> _Stored data_

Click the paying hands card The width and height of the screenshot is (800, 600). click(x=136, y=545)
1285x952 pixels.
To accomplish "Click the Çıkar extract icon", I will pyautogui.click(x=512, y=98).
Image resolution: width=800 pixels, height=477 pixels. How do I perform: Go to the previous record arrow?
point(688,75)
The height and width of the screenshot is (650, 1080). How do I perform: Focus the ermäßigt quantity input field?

--

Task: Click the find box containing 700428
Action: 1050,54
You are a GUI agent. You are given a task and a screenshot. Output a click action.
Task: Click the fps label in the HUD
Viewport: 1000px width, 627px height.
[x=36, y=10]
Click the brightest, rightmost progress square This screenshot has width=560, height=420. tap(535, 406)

> _TASK TO COMPLETE_
From the records above, print exactly the lines that run from the line with "Click the paying" to the line with "The height and", inclusive.

> _REPLY TO THE EXERCISE_
Click the paying hands card The width and height of the screenshot is (800, 600). click(x=136, y=545)
1285x952 pixels.
To accomplish "Click the Çıkar extract icon", I will pyautogui.click(x=512, y=98).
Image resolution: width=800 pixels, height=477 pixels. How do I perform: Go to the previous record arrow?
point(688,75)
The height and width of the screenshot is (650, 1080). How do I perform: Focus the ermäßigt quantity input field?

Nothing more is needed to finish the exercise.